Gromov Vasilii A, Dang Quynh Nhu, Kogan Alexandra S, Yerbolova Assel
HSE University, Moscow, Russia.
PeerJ Comput Sci. 2024 Dec 9;10:e2550. doi: 10.7717/peerj-cs.2550. eCollection 2024.
This article concerns the problem of distinguishing human-written and bot-generated texts. In contrast to the classical problem formulation, in which the focus falls on one type of bot only, we consider the problem of distinguishing texts written by any person from those generated by any bot; this involves analysing the large-scale, coarse-grained structure of the language semantic space. To construct the training and test datasets, we propose to separate not the texts of bots, but bots themselves, so the test sample contains the texts of those bots (and people) that were not in the training sample. We aim to find efficient and versatile features, rather than a complex classification model architecture that only deals with a particular type of bots. In the study we derive features for human-written and bot generated texts, using clustering (Wishart and K-Means, as well as fuzzy variations) and nonlinear dynamic techniques (entropy-complexity measures). We then deliberately use the simplest of classifiers (support vector machine, decision tree, random forest) and the derived characteristics to identify whether the text is human-written or not. The large-scale simulation shows good classification results (a classification quality of over 96%), although varying for languages of different language families.

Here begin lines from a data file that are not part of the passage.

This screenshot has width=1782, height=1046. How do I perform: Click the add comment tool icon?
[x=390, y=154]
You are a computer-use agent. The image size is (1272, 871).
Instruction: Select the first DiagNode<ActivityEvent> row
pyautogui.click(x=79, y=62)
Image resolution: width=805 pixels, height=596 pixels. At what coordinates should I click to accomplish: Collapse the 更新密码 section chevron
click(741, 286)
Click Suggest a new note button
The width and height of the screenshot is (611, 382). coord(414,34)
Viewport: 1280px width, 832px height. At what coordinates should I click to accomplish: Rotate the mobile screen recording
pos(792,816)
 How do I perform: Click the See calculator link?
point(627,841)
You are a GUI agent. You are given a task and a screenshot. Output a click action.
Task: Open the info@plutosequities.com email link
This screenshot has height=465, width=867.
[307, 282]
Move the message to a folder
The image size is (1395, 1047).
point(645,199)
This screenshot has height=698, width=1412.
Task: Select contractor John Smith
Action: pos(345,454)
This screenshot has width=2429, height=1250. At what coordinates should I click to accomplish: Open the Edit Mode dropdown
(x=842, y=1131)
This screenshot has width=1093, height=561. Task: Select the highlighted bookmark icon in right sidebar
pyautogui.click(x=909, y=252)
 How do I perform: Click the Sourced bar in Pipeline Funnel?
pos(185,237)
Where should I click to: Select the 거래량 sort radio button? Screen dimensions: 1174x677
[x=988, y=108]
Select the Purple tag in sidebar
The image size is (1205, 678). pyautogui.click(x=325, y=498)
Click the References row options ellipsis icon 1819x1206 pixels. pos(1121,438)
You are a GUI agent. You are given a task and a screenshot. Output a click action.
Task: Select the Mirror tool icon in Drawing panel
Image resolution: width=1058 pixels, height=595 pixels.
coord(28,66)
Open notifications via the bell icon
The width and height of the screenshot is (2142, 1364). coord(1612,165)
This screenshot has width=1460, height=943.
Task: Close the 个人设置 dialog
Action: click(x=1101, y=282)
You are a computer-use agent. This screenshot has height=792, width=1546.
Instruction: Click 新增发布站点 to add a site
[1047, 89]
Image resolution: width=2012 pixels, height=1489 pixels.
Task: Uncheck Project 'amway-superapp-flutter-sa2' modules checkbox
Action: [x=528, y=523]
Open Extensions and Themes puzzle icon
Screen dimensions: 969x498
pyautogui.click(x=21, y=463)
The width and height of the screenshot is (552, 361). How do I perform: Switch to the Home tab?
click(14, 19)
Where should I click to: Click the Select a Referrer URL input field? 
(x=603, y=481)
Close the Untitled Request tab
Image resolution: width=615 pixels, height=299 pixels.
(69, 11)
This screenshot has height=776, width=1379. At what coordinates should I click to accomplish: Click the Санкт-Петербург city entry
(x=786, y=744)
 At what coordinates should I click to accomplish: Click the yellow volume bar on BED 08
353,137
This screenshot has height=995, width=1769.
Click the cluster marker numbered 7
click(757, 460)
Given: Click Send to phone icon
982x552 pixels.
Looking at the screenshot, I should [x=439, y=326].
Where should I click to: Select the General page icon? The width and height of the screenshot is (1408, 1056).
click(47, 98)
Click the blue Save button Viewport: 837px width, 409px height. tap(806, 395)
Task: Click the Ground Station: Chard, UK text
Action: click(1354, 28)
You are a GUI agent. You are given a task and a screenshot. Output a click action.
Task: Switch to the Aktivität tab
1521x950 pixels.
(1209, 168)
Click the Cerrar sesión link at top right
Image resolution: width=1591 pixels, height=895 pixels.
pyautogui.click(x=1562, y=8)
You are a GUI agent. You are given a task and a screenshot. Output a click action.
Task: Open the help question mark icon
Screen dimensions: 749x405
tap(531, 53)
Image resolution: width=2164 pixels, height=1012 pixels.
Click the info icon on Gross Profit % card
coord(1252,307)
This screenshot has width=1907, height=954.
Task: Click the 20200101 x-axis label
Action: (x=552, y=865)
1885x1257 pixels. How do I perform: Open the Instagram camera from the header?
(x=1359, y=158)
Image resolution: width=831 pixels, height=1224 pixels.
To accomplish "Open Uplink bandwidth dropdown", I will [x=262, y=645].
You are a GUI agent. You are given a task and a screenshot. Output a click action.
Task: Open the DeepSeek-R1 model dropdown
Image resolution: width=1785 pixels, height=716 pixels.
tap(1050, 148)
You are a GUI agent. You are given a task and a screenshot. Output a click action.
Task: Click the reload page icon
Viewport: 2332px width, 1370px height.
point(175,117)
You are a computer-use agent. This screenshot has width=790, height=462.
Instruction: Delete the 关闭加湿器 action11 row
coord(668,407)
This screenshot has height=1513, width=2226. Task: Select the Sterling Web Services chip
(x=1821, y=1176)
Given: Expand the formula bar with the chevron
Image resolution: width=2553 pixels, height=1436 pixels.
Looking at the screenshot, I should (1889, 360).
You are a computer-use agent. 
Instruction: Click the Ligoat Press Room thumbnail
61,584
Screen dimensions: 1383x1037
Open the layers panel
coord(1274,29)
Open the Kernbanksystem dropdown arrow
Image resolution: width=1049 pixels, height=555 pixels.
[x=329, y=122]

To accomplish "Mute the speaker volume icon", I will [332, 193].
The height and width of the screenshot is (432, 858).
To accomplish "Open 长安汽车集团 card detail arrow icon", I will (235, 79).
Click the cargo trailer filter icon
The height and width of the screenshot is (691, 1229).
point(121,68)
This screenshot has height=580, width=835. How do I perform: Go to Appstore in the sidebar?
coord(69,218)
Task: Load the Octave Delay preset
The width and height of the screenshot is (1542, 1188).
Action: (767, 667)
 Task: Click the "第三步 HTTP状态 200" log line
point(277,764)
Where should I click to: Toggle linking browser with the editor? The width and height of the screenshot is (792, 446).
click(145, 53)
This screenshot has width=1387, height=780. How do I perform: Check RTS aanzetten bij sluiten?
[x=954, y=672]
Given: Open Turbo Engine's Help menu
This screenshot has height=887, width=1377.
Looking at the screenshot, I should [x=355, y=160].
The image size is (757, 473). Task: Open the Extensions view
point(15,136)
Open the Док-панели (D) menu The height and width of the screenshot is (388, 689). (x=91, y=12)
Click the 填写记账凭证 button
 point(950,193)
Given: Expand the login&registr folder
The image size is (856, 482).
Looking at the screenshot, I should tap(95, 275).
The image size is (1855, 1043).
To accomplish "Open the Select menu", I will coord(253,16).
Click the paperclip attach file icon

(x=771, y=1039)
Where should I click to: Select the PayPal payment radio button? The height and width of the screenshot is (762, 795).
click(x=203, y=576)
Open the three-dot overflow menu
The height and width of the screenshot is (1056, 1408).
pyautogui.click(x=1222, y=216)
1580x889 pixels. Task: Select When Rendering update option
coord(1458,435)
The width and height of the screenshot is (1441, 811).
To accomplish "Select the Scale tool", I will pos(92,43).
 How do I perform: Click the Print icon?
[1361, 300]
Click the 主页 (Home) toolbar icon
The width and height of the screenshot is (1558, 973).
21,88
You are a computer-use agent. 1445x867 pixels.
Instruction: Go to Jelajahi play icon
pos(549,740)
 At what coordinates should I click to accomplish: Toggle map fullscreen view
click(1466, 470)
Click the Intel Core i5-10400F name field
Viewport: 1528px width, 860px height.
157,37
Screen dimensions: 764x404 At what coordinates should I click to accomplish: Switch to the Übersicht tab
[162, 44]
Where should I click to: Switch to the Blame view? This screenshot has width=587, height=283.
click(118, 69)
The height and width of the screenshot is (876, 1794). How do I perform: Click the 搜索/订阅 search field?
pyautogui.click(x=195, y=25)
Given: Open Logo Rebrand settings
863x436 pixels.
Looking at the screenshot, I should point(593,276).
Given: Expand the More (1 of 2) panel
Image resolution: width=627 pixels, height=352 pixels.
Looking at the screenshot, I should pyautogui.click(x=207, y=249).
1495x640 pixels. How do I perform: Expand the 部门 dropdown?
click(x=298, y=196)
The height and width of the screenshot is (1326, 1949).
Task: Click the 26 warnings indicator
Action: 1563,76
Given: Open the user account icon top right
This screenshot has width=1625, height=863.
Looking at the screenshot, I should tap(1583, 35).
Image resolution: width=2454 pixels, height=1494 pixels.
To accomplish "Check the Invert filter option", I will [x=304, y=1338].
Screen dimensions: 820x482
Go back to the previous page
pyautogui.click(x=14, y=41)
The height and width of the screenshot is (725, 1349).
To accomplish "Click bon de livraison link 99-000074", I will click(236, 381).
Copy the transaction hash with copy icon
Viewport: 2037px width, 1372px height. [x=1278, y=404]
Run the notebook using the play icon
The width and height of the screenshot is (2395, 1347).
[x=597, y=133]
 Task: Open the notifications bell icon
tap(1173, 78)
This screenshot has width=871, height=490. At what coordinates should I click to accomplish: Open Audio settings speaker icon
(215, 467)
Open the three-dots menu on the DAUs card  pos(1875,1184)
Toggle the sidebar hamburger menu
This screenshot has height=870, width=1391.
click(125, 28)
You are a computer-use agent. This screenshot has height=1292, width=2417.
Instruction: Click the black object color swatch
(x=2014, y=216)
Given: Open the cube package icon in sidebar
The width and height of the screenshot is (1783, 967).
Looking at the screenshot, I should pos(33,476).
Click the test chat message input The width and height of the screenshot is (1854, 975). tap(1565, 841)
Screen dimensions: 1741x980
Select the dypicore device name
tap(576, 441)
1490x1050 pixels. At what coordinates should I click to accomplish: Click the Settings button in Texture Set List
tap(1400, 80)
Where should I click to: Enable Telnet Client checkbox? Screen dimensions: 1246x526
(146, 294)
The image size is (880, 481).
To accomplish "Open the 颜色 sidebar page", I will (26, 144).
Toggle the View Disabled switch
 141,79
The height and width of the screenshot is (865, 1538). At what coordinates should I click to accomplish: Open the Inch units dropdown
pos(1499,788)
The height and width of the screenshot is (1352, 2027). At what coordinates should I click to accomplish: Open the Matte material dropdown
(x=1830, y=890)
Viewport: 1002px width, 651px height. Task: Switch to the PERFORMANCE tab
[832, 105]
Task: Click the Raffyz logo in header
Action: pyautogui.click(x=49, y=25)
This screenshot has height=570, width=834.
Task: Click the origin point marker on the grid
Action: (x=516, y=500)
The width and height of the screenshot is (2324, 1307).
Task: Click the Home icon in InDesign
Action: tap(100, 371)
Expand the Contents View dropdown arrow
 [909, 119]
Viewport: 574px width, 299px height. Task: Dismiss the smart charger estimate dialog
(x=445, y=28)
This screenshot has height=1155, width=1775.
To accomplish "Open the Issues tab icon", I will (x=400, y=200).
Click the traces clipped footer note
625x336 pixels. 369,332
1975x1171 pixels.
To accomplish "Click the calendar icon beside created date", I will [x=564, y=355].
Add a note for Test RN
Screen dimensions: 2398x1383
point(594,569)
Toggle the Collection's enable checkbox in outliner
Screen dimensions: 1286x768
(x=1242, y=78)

本文关注区分人工撰写文本和由机器人生成文本的问题。与传统的问题表述不同,传统表述仅关注一种类型的机器人,而我们考虑的是区分任何人撰写的文本与任何机器人生成的文本的问题;这涉及分析语言语义空间的大规模、粗粒度结构。为了构建训练和测试数据集,我们提议不是分离机器人的文本,而是分离机器人本身,因此测试样本包含那些不在训练样本中的机器人(和人)的文本。我们旨在找到高效且通用的特征,而不是仅处理特定类型机器人的复杂分类模型架构。在这项研究中,我们使用聚类(Wishart和K均值,以及模糊变体)和非线性动态技术(熵复杂度度量)为人工撰写和机器人生成的文本导出特征。然后,我们特意使用最简单的分类器(支持向量机、决策树、随机森林)和导出的特征来识别文本是否为人工撰写。大规模模拟显示出良好的分类结果(分类质量超过96%),尽管不同语系的语言结果有所不同。